APM for Enterprise: How Does It Scale?
May 18, 2015

Larry Haig

Share this

It is easy to feel that so called "second generation" Application Performance Management (APM) tooling rules the world.

And for good reason, many would argue – certainly the positive disruptive effects of support for highly distributed / Service Orientated architectures, and the requirements of many fast moving businesses to support a plethora of different technologies are a powerful dynamic. That leaves aside the undoubted advantages of comprehensive traffic screening (as opposed to "hard" sampling), ease of installation and commissioning (relative in some cases), user accessibility, flexible reporting and tighter productive association between IT and business – in short, empowering the DevOps and PerfOps revolution.

So, modern APM is certainly well attuned to the requirements of current business. What's not to like?

Could these technologies have an Achilles heel? Certainly, they are generally strong on lists of customer logos, but tight lipped when it comes to detailed high volume case studies.

Hundreds or thousands of JVMs and moderately high transaction volumes are all very well (and well attested), but how do these technologies stack up for the high end enterprise? What other options might exist?

It could be argued that an organization with tens of thousands of JVMs and millions of metrics has a fundamentally different issue than those closer to the base of the pyramid. Certainly these organizations are fewer in number, but that is scant comfort for those with the responsibility of managing their application delivery. Whether in banking/financial trading, FMCG or elsewhere, the issue of effectively analyzing daily transaction flows at high scale is real. The situation is exacerbated at peak – one large UK gaming company generates 20-30,000 events per second during a normal daily peak. During the popular Grand National race meeting, traffic increases 5-10 times – creating the need to transfer several terabytes a day into an APM data store.

The question is: which if any of the APM tools can even come close to these sorts of volumes?

It is certainly possible to instrument these organizations with second generation APM – but what snares lie in wait for the unwary, and what compromises will have to be made?

To some extent, the answer depends upon the particular technology deployed. All will have their own weaknesses, but those architected around collector/analysis servers are likely to be particularly vulnerable to the effects of extreme data volume unless high scale technology/architectural interventions have been made "under the covers". Cloud based solutions may duck this bullet (although they are not guaranteed to do so), but come with their own security concerns, at least in theory.

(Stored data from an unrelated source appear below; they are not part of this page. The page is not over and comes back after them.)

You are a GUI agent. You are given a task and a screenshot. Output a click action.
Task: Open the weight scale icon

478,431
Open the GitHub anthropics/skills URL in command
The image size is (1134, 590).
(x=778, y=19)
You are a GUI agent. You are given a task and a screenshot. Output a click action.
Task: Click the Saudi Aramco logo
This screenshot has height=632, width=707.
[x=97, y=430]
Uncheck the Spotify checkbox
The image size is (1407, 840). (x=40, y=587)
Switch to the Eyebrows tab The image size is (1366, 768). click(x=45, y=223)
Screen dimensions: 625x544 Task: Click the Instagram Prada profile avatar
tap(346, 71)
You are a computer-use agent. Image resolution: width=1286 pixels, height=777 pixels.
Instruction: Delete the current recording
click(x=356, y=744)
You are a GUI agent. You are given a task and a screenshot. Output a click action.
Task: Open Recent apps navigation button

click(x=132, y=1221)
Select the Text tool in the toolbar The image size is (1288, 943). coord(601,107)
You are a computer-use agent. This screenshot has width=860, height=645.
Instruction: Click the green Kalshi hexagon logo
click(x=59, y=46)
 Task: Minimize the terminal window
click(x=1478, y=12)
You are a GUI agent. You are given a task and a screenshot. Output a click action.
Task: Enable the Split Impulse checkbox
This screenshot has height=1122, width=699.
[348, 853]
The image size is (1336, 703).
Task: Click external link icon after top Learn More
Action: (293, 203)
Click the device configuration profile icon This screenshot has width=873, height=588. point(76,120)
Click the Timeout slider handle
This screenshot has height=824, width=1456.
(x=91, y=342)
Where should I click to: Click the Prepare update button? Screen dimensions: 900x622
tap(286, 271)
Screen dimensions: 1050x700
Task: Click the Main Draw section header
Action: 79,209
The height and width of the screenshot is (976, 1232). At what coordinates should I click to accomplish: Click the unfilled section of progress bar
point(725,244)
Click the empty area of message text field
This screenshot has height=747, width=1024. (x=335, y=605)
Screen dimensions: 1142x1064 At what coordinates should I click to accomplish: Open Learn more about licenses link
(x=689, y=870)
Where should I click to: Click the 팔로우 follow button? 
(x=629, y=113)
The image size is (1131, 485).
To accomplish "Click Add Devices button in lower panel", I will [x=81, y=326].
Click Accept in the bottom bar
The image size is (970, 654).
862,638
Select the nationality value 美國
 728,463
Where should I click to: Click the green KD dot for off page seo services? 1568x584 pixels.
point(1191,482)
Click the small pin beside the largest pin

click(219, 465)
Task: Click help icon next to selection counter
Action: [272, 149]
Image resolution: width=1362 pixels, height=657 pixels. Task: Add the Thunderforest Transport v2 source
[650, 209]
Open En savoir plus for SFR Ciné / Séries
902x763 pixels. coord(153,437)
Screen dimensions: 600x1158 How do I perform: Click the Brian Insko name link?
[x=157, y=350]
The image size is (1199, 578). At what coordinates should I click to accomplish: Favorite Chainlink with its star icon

So, you are a high volume Enterprise, and have plumped for second generation APM. What issues may arise? Essentially, software agent based APM is likely to evidence stress in one or more of three principal areas:

■ Length of data storage/"live" access

■ Data granularity

■ Production system performance overhead

Compromises essentially hinge around reducing the data flows processed by the APM to reduce the amount of data written to disk, or improving the inherent efficiency of such data handling. Traditionally, this involves sampling rather than screening all transactions; and this is an option for some. However, sampling has no value for businesses needing to identify and analyze a particular single customer session.

Other approaches are to increase the hardware capacity of collector/server components, or reducing the application server to collector ratio. Either way, these compromises run the risk of eroding the underlying value proposition supporting much of second generation tool philosophy. In addition they will push the architecture of these solutions to their limit and potentially expose fundamental issues in how they scale.

Open Source approaches to extreme scale have evolved using NoSQL – creating products such as Hadoop and ElasticSearch. The pedigree of these is generally good, in that they have been developed as strategies within companies such as Google and Facebook to deal with the problems of ultra-high volume environments.

Certainly, integration of these technologies into their tooling by APM vendors can be a potential solution, providing that they have been architected/implemented appropriately – and tested with extreme scale in mind.

Given that most if not all major volume Enterprises have de facto constraints on their flexibility and speed of adoption of extension technologies (not to mention change generally), perhaps there is a case for revisiting "traditional" APM tooling models. These certainly had (and have) a track record of delivering value in large enterprise deployments, albeit without some of the bells and whistles offered by later entrants. Any high scale developments made by these vendors would certainly have the advantage of leveraging the often considerable sunk investment made in them.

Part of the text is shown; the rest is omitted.